**DATA RECORDS:**
######

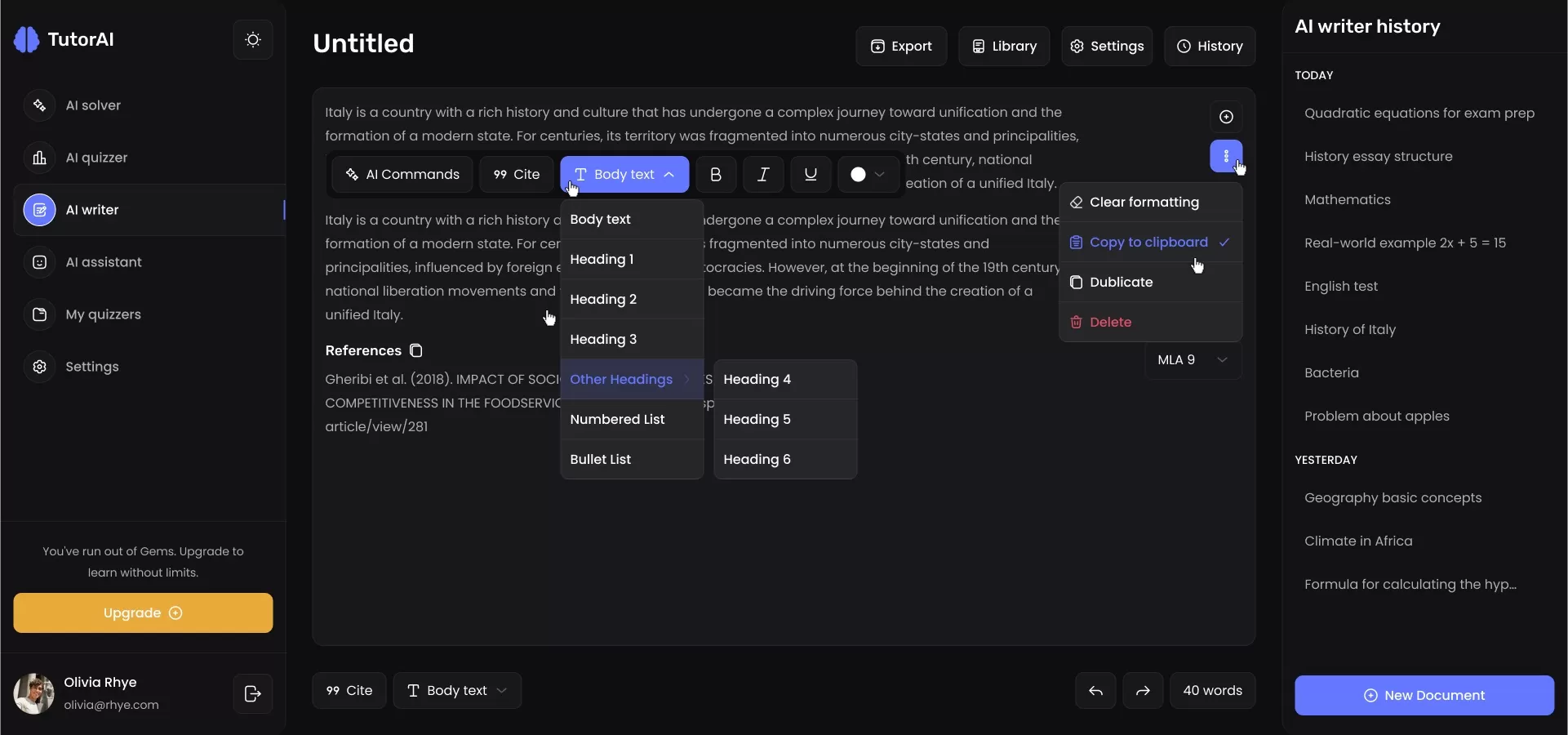Toggle the floating Body text style selector

624,175
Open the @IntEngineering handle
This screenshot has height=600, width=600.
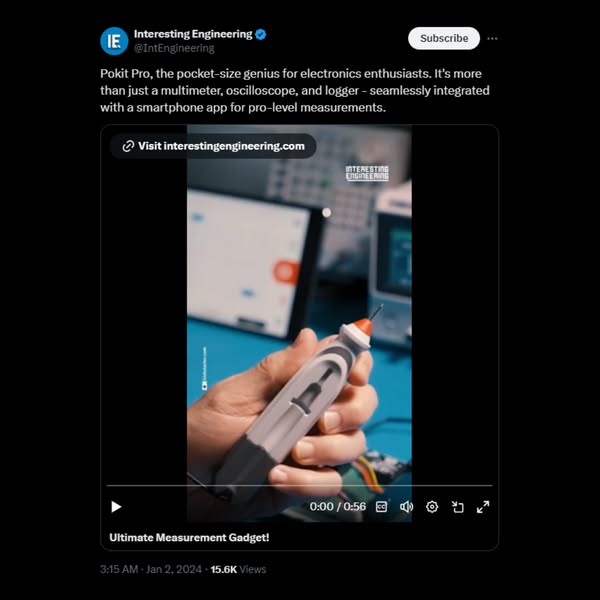pyautogui.click(x=174, y=48)
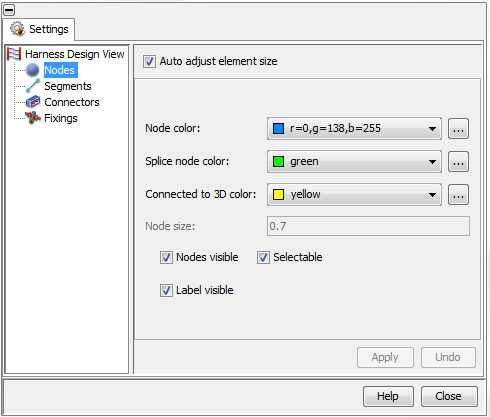Viewport: 490px width, 417px height.
Task: Click the Harness Design View tree icon
Action: 14,54
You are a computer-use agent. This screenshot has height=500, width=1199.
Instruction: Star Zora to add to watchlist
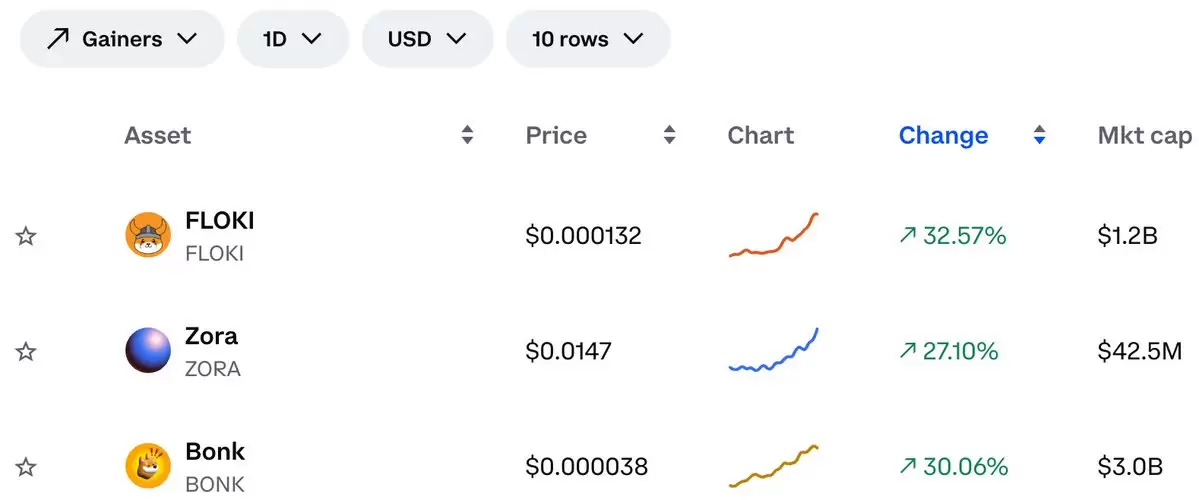click(x=26, y=351)
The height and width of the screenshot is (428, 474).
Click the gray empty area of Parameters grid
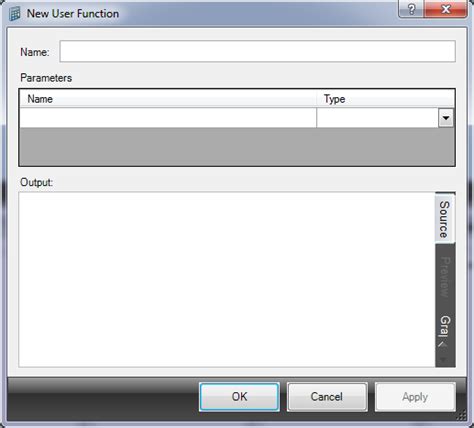[237, 146]
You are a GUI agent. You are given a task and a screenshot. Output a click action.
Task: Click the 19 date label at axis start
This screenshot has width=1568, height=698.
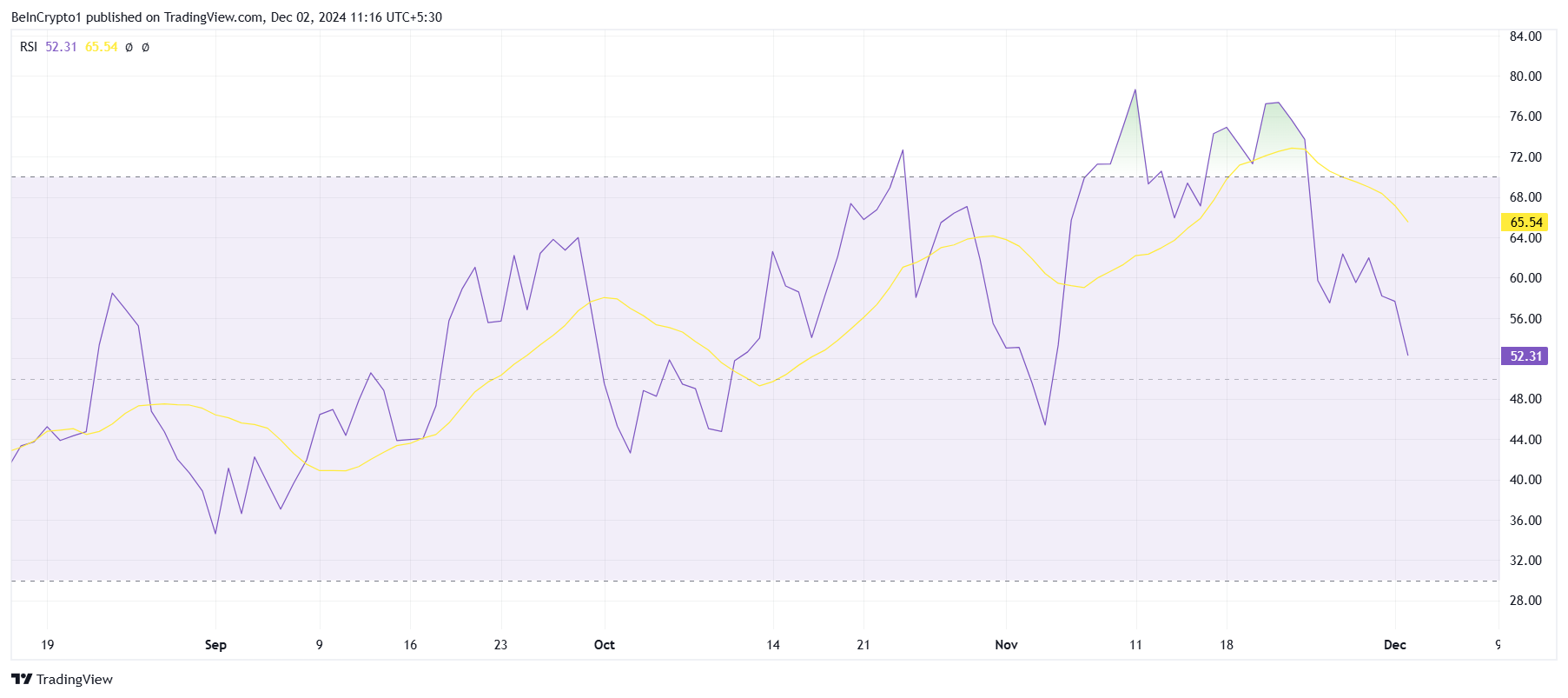[48, 645]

######

**EXERCISE DIRECTIONS:** Look through the material and report how many of its lines hold the string "agent", giving the number only.

**RESPONSE FOR THIS EXERCISE:** 2